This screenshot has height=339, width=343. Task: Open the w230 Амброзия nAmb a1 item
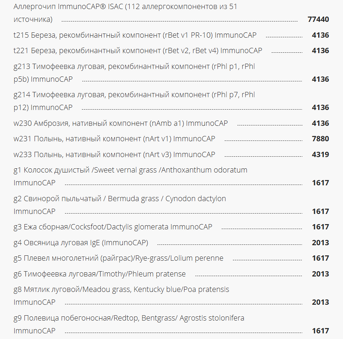(x=121, y=124)
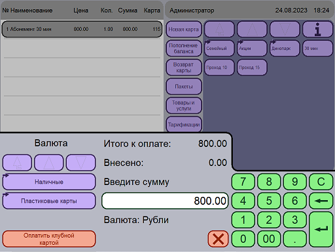335x252 pixels.
Task: Open the Пакеты section
Action: [184, 87]
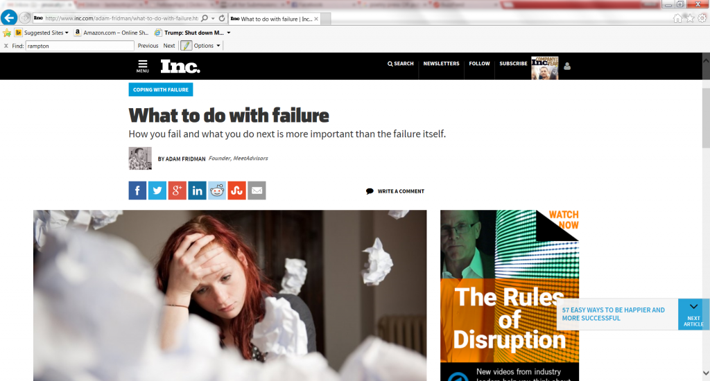The image size is (710, 381).
Task: Open the Newsletters menu item
Action: coord(441,64)
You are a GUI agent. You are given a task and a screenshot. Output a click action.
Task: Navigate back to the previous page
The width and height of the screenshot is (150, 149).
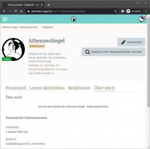coord(4,11)
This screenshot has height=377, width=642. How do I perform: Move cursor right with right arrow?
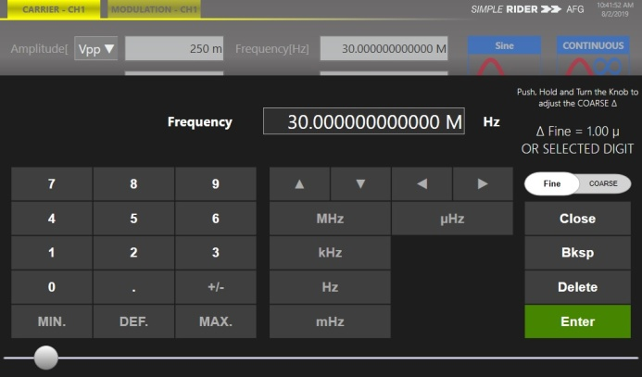pyautogui.click(x=482, y=183)
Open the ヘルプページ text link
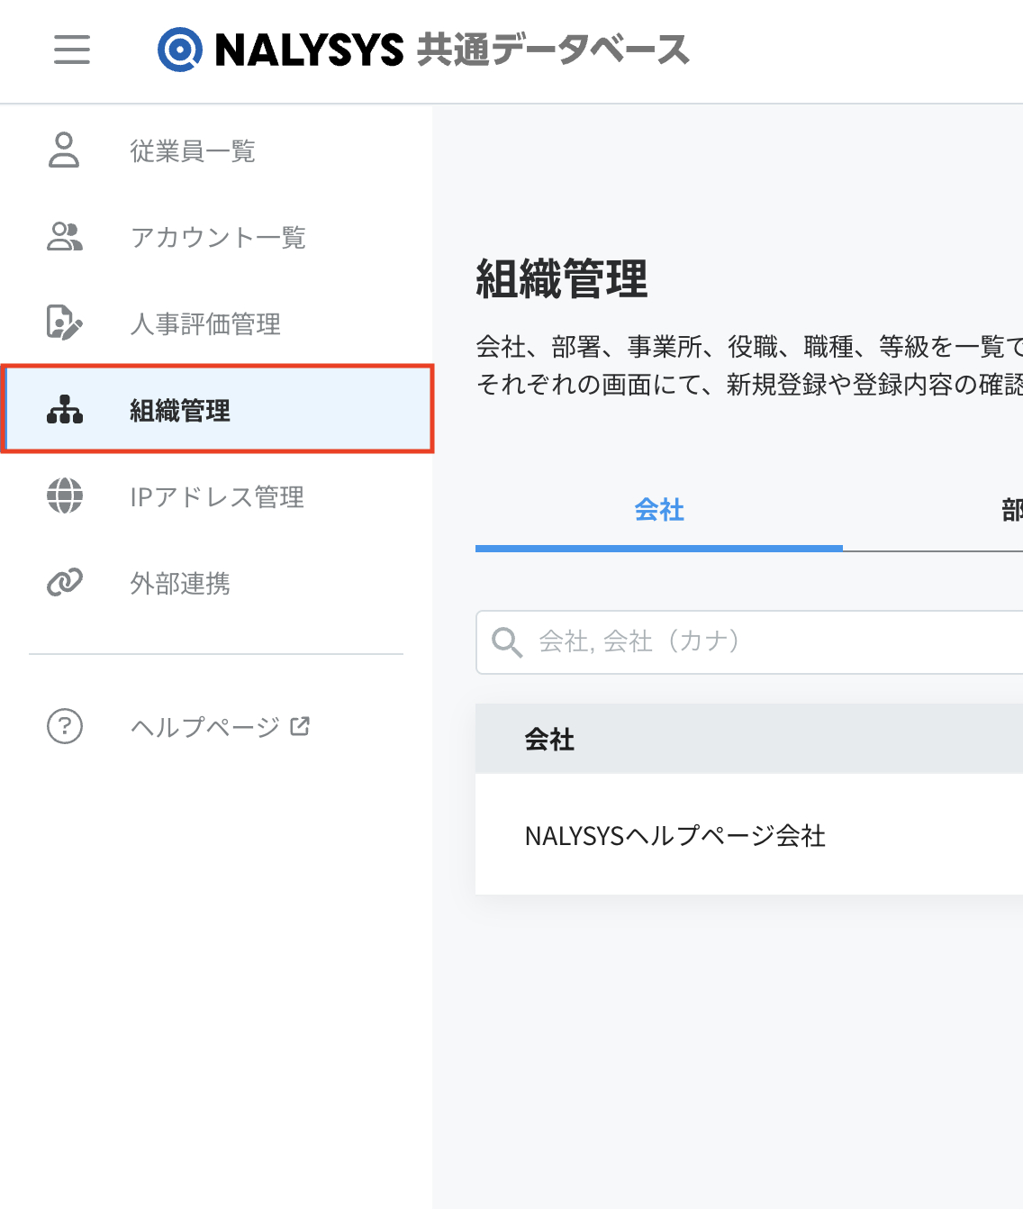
================================
_Aim of the exercise_: Pictures are not part of the copy. Reproduce the lines from the one with "The width and" through the end of the listing above.

_Solved problem_:
The width and height of the screenshot is (150, 149).
coord(4,11)
This screenshot has height=377, width=642. How do I perform: Move cursor right with right arrow?
pyautogui.click(x=482, y=183)
Open the ヘルプページ text link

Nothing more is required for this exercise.